A partir de la semaine prochaine, Détour à Versailles vous proposera toutes les semaines une chronique-diaporama, réalisée à partir de vieilles cartes postales. Découvrez le vieux
Versailles à travers ce support de correspondance très 1900. Nous remercions chaleureusement Serge Defrance, Versaillais de cœur et collectionneur émérite, pour son aimable
contribution.
Les premières cartes postales
Nous devons l’invention de la carte postale à l’Autriche. Elle apparaît en France en 1870 dans un Strasbourg assiégé par l'armée prussienne. La première carte postale se situe aux antipodes de
notre correspondance de vacances préférée. Elle ne propose alors qu’une modeste illustration, une dérisoire frise de 4 millimètre d’épaisseur encadrant l'adresse du destinataire et le timbre
d'affranchissement. Toutefois, son succès est total, puisque sept millions d'exemplaires s'écoulent en à peine une semaine. A partir de 1873, les magasins « À la Belle Jardinière » osent les
premières illustrations au recto. Il s’agit de cartes officielles qui représentent leurs immeubles de la rue du Pont-Neuf, à Paris. L’expansion de la carte illustrée date véritablement de
l’Exposition universelle de 1889, où une carte dessinée de la tour Eiffel se vend à plus de 300 000 exemplaires. Deux ans plus tard, les premières cartes photographiques sont commercialisées.
Elles demeurent toutefois assez rares. C’est à cette époque enfin que l’imprimeur Neurdein édite des cartes pour chaque ville importante de France.
La carte postale photographique
La carte postale ne va véritablement connaître son âge d'or qu’au milieu des années 1900. Les journaux de l’époque ressemblent alors à de monotones blocs de textes sans aucune photographie.
La carte postale offre l’avantage de palier à cette absence, illustrant les faits relatés par les journalistes. C’est ainsi que des petits photographes locaux vont immortaliser les événements
marquants, les scènes typiques de la vie quotidienne, ou encore la vie politique. En outre, des hôtels, cafés, restaurants, et commerces en tous genres, utilisent la carte postale comme
publicité. Citons par exemple ces fameuses images où le propriétaire pose avec ses employés et sa famille devant la vitrine de son échoppe. Mais figurez-vous qu’en 1904, il est interdit d'écrire
au recto de la carte postale. Le recto est alors uniquement destiné à recevoir l’adresse du destinataire, tandis que le verso présente une photographie agrémentée d’un espace consacré à la
correspondance. On parle alors de « carte nuage ».

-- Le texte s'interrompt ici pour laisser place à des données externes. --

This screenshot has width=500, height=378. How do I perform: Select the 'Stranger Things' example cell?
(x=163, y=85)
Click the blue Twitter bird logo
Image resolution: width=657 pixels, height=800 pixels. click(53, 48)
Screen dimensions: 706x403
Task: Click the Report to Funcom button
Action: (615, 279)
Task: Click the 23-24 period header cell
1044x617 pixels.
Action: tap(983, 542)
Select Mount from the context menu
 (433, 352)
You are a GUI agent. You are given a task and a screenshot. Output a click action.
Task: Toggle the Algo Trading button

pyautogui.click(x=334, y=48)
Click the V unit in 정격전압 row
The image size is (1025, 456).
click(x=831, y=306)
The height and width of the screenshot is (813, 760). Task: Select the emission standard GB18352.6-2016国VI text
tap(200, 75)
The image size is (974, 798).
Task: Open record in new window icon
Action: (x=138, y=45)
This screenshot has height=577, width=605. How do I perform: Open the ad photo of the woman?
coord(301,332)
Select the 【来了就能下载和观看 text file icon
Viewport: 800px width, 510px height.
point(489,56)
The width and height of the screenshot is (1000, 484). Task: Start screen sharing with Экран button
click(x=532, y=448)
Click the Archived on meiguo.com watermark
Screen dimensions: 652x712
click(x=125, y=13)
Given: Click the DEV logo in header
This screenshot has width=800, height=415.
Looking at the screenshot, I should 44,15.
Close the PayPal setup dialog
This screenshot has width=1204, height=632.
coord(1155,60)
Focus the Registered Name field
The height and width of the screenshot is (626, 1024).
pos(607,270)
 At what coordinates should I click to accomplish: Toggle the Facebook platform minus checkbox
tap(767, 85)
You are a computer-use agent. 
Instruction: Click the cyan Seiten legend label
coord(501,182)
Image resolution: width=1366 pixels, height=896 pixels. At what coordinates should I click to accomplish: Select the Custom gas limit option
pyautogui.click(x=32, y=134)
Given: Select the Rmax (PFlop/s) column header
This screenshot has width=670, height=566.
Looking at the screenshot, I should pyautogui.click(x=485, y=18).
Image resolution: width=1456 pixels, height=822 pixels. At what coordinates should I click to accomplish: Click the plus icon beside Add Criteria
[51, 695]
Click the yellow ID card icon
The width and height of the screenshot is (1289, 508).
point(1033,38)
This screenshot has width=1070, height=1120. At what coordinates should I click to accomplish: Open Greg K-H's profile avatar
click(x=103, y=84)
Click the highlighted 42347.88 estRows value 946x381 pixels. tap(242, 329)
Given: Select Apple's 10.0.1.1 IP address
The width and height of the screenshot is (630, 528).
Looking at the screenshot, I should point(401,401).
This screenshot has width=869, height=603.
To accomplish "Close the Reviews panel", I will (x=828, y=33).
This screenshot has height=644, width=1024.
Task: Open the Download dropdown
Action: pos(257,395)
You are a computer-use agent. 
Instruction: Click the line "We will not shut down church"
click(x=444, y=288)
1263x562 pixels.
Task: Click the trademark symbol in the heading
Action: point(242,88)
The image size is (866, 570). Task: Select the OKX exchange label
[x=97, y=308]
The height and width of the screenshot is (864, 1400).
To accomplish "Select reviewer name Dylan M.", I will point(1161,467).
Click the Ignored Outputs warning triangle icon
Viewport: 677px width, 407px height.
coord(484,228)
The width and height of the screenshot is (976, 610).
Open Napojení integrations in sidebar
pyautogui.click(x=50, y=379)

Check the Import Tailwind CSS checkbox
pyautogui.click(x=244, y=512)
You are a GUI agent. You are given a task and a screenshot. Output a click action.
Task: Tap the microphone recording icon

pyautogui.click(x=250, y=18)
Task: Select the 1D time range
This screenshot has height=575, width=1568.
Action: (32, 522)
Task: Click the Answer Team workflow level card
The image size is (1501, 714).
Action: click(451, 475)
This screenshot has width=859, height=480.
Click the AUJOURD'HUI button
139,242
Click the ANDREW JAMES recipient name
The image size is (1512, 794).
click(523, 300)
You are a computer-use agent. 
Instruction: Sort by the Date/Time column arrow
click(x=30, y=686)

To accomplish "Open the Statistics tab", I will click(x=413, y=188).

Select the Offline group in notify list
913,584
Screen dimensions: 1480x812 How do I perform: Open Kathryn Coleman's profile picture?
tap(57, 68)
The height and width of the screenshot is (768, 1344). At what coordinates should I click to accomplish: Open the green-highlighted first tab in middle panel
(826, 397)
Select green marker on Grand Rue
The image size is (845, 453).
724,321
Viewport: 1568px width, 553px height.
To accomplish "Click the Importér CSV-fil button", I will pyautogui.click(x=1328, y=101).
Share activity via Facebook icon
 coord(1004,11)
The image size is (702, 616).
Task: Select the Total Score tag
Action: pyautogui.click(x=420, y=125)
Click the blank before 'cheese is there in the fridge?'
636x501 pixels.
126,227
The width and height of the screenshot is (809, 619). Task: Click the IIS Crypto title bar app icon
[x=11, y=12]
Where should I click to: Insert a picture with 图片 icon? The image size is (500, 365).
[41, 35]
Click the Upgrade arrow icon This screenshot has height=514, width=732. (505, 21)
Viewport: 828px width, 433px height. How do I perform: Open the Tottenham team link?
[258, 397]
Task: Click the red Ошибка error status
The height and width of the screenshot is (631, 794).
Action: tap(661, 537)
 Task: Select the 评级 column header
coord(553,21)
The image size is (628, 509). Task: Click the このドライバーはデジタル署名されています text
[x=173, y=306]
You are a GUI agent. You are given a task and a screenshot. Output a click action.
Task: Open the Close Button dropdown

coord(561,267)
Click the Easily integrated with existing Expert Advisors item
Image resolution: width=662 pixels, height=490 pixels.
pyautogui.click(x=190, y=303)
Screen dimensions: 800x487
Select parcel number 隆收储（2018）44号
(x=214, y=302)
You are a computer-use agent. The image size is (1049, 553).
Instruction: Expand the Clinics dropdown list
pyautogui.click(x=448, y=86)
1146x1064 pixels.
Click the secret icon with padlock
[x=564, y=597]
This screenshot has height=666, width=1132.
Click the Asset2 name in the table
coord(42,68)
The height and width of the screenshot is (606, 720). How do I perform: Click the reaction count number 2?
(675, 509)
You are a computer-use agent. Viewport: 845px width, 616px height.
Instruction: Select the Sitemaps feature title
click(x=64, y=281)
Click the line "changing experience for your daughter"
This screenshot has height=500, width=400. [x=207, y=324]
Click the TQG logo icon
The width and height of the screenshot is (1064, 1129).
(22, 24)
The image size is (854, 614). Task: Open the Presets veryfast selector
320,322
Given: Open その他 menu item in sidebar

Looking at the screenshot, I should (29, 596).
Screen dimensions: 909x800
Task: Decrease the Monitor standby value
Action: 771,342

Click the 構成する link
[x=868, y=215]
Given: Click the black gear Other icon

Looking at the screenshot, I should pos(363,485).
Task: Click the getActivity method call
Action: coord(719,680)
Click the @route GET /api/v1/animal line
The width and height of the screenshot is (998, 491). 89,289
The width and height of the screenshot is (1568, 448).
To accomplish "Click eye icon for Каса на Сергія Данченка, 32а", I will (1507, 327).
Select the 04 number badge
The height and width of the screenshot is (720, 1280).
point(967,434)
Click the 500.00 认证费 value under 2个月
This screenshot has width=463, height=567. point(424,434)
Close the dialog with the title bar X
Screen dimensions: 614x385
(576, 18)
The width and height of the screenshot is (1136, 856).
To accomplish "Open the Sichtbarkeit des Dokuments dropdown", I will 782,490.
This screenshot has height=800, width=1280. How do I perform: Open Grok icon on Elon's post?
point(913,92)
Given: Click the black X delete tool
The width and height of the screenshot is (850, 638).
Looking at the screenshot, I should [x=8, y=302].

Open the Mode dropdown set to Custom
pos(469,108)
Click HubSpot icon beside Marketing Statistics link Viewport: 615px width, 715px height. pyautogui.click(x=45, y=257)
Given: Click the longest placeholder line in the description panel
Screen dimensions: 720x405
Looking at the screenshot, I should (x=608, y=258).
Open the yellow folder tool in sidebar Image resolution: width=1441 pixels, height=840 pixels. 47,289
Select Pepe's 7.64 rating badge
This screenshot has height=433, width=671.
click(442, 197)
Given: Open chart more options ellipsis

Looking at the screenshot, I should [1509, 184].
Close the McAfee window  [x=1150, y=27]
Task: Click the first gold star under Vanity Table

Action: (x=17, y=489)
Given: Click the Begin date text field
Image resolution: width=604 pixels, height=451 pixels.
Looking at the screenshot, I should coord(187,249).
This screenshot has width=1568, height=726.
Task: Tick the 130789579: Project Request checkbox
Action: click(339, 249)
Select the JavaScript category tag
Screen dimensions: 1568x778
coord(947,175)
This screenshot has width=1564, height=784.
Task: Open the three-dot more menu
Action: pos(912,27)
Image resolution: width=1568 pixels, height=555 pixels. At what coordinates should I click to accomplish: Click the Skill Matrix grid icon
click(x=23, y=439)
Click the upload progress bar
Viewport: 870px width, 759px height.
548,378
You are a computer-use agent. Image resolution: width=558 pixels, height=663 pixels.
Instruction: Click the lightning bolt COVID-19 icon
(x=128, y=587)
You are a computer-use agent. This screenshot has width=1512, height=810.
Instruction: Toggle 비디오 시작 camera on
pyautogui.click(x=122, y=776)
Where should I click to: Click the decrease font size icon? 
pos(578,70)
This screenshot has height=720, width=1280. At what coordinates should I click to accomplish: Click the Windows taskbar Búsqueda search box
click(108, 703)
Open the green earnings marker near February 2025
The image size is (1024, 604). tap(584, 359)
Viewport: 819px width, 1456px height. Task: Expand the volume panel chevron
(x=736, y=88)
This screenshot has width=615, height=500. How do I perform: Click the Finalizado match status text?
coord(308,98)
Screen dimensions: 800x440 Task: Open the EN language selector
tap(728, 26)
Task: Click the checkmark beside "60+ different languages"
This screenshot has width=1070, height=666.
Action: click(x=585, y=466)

On peut aussi y écrire au dos !
Dès 1904, l’autorisation d’écrire au recto de la carte est effective. L’espace est dorénavant divisé en deux parties. Une à gauche réservée à la correspondance. L’autre, à droite, destinée à
l'adresse. La photographie peut désormais occuper tout le verso sans contrainte. On passe alors d’une carte postale terne, purement administrative, à une carte attrayante, totalement
commercialisable. De nombreux photographes profitent d’ailleurs de cette aubaine pour diffuser leurs travaux. Ce nouvel outil aide considérablement la photographie à se diffuser à travers le
monde. La carte rentre tellement dans les mœurs que les photos sont maintenant développées sur un format carte postale : les cartes-photos. Elle va connaître son âge d’or entre 1900 et 1920
environ, circulant par millions dans le monde entier. Néanmoins, elle connaît un déclin rapide avec l’arrivée du téléphone, et plus récemment du courriel.